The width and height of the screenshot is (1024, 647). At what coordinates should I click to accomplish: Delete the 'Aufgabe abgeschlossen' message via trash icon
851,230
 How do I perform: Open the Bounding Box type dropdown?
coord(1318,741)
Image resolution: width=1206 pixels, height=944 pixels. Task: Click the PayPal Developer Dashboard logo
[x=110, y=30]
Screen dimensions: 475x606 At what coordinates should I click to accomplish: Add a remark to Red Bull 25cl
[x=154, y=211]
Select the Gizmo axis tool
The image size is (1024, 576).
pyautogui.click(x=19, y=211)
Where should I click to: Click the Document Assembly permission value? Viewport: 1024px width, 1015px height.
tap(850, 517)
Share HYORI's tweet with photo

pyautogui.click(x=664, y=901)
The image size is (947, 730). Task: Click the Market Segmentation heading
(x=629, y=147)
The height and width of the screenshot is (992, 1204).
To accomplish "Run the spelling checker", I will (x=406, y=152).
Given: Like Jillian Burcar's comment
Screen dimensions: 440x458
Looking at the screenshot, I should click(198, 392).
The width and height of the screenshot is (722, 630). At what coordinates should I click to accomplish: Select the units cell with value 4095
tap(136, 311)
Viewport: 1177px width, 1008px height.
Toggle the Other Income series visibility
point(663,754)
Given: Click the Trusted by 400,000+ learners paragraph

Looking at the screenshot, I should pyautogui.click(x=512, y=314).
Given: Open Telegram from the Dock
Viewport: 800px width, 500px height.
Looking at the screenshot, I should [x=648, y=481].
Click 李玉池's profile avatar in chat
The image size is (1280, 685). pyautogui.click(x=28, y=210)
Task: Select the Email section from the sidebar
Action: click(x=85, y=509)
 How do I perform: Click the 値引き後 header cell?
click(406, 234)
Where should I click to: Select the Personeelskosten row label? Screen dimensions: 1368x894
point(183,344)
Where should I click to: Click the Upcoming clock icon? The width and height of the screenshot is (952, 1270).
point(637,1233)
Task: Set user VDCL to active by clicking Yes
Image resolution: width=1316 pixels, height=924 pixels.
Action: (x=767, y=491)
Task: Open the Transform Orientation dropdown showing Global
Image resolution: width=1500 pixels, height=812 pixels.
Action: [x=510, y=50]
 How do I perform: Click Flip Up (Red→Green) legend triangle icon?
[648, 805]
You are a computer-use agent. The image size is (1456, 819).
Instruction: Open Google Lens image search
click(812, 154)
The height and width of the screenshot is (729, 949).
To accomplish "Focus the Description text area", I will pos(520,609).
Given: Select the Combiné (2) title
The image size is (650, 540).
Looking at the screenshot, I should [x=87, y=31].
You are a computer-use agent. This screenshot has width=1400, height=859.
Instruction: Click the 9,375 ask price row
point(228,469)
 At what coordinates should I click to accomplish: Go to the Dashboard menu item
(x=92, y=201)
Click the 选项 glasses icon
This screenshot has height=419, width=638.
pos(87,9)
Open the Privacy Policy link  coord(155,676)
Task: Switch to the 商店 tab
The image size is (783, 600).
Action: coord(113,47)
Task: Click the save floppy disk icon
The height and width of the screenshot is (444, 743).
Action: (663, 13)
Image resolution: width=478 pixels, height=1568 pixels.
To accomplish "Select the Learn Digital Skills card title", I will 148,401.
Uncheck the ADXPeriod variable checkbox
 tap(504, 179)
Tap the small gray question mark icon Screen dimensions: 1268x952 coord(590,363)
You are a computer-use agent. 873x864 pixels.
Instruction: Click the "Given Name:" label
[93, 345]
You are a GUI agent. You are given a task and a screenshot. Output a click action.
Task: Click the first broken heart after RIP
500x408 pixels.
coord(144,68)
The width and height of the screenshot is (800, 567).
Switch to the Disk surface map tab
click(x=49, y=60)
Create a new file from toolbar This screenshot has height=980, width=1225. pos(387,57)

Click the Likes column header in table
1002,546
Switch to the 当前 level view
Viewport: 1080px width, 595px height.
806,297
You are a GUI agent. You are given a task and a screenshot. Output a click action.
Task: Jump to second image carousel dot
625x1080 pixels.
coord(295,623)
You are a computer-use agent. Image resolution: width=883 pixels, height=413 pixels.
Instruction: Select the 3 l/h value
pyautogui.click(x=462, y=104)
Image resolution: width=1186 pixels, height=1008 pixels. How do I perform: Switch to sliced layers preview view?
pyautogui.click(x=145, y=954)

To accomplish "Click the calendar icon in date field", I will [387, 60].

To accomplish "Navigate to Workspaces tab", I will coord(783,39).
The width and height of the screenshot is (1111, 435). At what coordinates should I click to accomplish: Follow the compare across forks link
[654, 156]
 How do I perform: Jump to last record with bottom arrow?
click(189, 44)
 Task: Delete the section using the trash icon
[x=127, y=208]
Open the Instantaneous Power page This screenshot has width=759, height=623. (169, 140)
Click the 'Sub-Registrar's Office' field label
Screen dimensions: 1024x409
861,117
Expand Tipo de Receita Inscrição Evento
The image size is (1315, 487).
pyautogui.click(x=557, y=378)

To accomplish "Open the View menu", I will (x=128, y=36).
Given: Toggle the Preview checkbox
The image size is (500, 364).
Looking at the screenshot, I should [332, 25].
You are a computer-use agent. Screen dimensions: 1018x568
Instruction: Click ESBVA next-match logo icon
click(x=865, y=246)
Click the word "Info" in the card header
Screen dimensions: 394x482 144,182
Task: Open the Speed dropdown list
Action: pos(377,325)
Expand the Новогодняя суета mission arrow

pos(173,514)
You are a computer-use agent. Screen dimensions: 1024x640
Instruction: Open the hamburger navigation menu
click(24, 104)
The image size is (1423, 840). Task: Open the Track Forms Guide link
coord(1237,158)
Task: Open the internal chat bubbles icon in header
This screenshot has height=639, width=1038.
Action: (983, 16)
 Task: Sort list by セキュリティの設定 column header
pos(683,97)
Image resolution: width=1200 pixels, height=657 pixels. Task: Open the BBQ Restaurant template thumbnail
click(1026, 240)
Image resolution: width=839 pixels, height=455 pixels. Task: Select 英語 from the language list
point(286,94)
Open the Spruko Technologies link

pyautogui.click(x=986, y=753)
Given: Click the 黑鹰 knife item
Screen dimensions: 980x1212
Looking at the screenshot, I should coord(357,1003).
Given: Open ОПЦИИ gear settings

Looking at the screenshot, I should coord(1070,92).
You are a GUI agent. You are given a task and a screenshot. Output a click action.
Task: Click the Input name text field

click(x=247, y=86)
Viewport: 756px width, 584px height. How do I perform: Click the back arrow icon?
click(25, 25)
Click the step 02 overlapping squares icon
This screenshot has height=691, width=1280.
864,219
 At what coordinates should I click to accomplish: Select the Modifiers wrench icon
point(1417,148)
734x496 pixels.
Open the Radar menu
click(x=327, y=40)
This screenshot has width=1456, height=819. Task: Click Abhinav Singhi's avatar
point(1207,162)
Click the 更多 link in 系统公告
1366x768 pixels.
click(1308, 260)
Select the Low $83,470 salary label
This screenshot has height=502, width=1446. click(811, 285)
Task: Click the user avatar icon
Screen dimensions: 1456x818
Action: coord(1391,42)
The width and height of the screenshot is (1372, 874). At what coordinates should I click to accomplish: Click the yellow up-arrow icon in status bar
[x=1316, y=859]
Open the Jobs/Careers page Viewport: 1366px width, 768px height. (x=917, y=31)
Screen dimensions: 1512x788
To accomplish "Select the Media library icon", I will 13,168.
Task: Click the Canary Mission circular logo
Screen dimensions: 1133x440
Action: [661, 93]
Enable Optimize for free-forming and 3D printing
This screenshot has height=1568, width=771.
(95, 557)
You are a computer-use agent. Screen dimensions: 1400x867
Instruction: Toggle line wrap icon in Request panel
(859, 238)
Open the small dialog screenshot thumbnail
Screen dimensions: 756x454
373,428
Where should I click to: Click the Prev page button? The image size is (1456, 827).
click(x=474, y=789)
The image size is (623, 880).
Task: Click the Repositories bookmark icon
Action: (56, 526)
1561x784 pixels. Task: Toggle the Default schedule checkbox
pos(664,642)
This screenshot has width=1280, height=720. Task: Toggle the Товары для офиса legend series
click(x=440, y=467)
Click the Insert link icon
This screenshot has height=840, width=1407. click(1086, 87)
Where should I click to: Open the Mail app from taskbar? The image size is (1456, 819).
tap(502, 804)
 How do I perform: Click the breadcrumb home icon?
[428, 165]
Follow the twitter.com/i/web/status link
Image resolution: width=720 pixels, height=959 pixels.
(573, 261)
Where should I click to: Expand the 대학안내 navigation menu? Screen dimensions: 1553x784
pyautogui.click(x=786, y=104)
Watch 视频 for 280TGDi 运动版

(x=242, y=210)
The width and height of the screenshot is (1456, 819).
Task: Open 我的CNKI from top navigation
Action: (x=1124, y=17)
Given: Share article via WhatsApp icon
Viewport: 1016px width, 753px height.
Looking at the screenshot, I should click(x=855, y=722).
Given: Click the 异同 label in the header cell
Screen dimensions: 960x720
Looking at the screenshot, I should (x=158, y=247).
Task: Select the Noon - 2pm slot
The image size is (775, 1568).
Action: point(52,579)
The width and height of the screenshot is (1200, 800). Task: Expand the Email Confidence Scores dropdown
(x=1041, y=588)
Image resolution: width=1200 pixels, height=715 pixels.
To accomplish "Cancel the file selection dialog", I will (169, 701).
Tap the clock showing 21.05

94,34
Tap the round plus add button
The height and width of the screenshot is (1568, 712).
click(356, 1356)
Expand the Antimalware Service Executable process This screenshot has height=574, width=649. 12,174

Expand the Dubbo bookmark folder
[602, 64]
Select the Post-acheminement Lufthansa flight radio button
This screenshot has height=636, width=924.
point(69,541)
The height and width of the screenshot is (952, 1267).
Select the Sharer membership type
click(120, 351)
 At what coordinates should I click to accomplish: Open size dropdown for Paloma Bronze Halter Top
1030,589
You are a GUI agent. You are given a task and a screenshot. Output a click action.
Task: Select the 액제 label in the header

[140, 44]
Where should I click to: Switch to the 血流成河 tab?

- - - -

Rewrite the records from the line containing "Task: Open the Transform" through the line containing "Action: coord(113,47)", replacing "Privacy Policy" with "Terms of Service" and leaving everything else as it is. Give only those lines.

Output for this task
Task: Open the Transform Orientation dropdown showing Global
Image resolution: width=1500 pixels, height=812 pixels.
Action: [x=510, y=50]
 How do I perform: Click Flip Up (Red→Green) legend triangle icon?
[648, 805]
You are a computer-use agent. The image size is (1456, 819).
Instruction: Open Google Lens image search
click(812, 154)
The height and width of the screenshot is (729, 949).
To accomplish "Focus the Description text area", I will pos(520,609).
Given: Select the Combiné (2) title
The image size is (650, 540).
Looking at the screenshot, I should [x=87, y=31].
You are a computer-use agent. This screenshot has width=1400, height=859.
Instruction: Click the 9,375 ask price row
point(228,469)
 At what coordinates should I click to accomplish: Go to the Dashboard menu item
(x=92, y=201)
Click the 选项 glasses icon
This screenshot has height=419, width=638.
pos(87,9)
Open the Terms of Service link  coord(155,676)
Task: Switch to the 商店 tab
The image size is (783, 600).
Action: coord(113,47)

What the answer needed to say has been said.